REQUIRED TASK | Put the stretch of the listing from the line containing "You are a computer-use" through the end of the listing, both ends included, into a numbered list, leaving out blank lines and pictures.

DATA PROVIDED |

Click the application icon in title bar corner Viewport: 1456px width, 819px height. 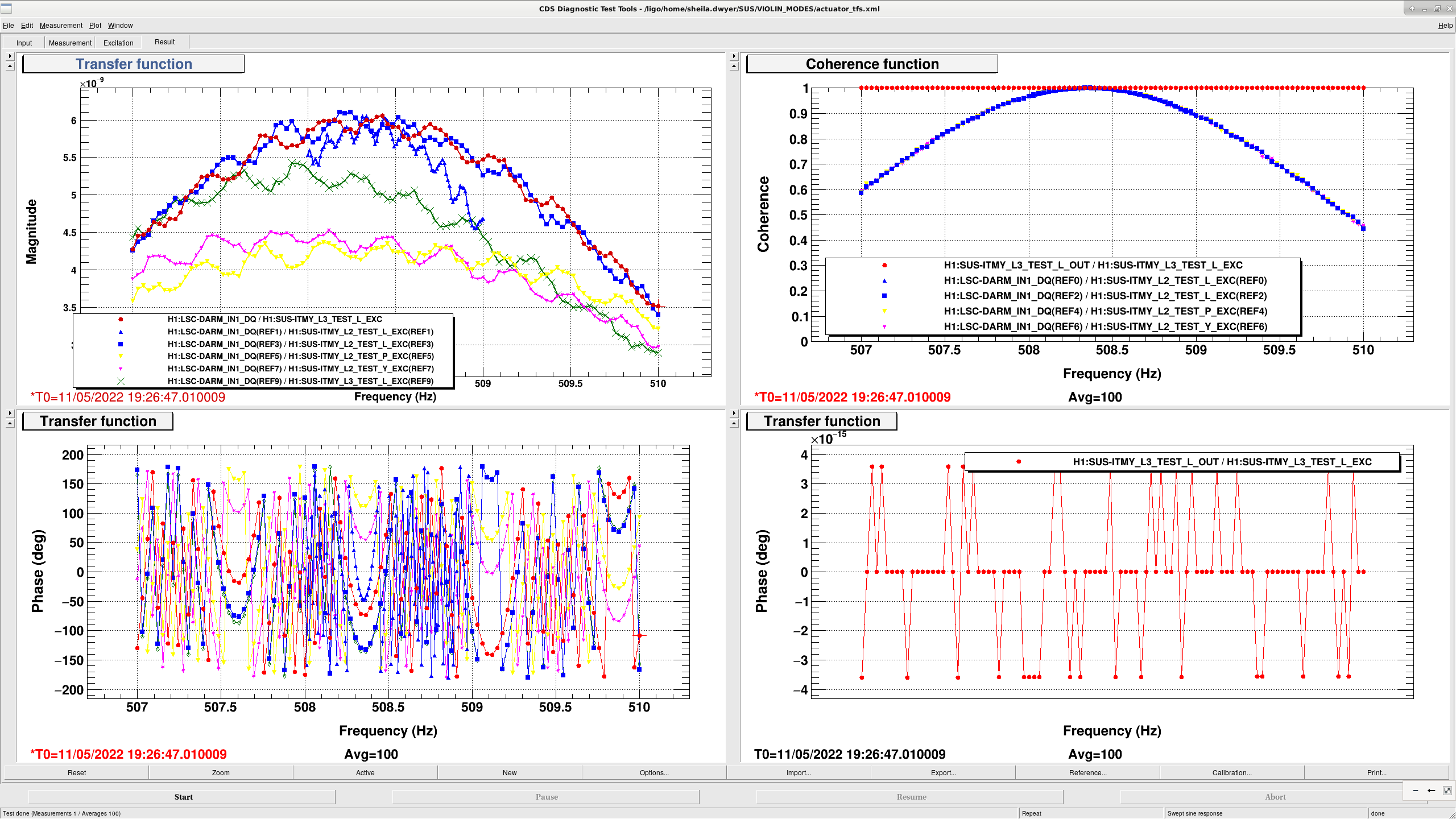(x=6, y=9)
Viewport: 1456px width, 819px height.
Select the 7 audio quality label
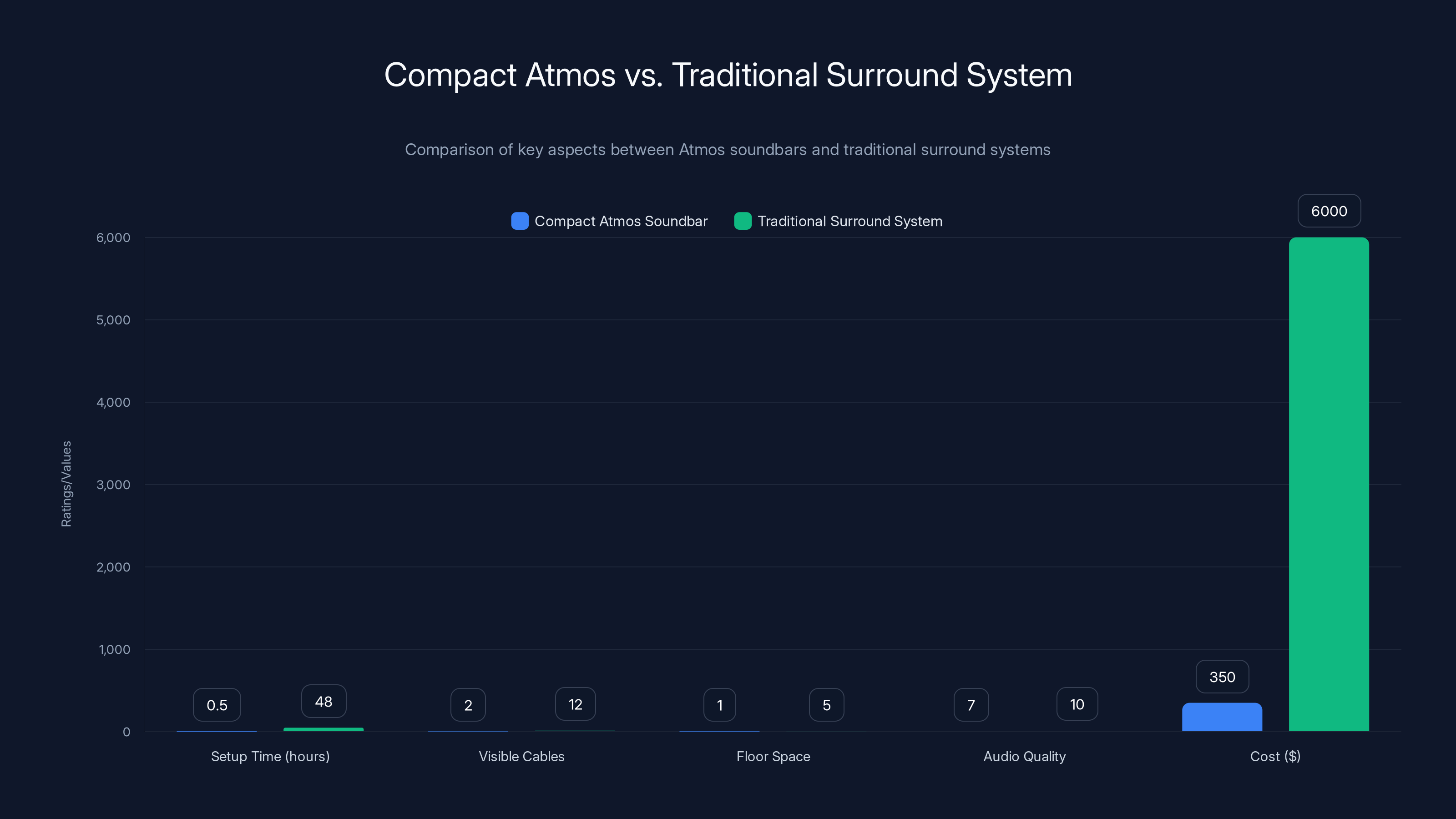click(x=971, y=704)
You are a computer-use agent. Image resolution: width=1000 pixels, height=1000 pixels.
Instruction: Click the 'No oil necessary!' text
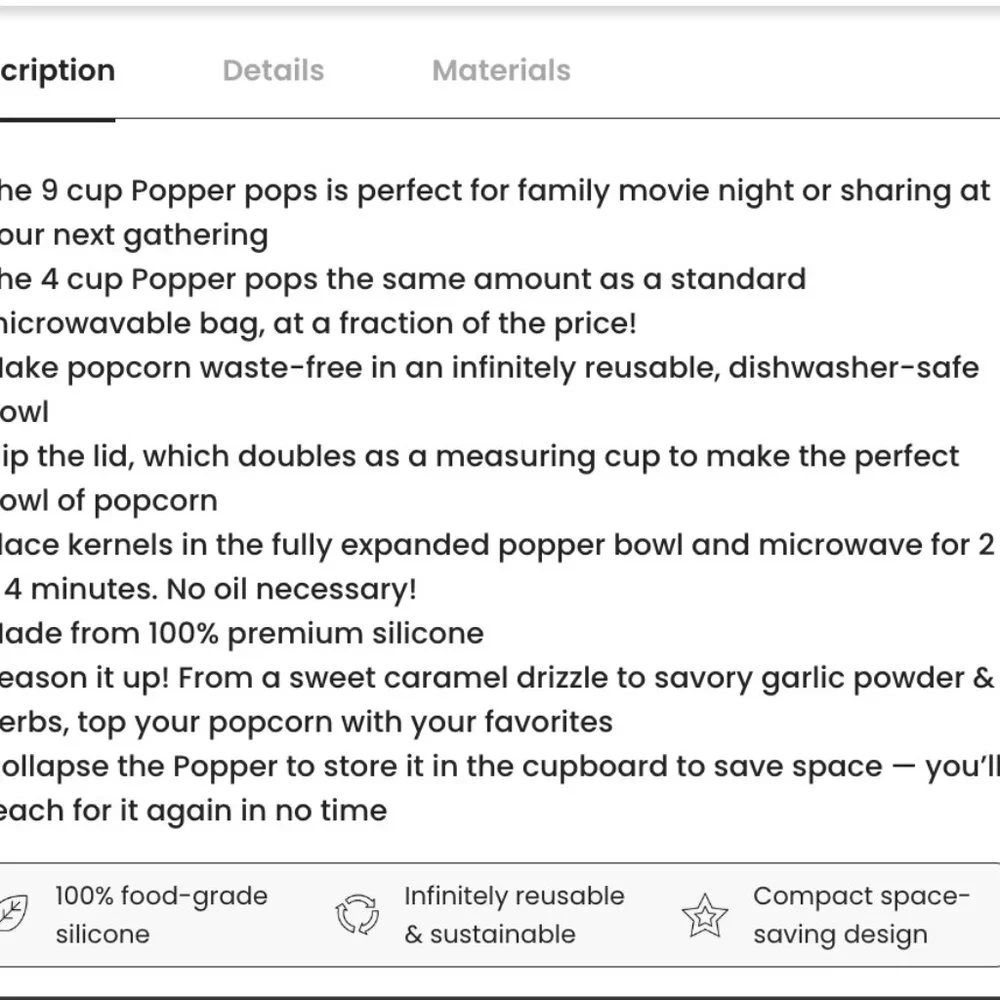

RESPONSE FOR THIS EXERCISE |
1. You are a computer-use agent. Image resolution: width=1000 pixels, height=1000 pixels.
2. Instruction: Click the 'No oil necessary!' text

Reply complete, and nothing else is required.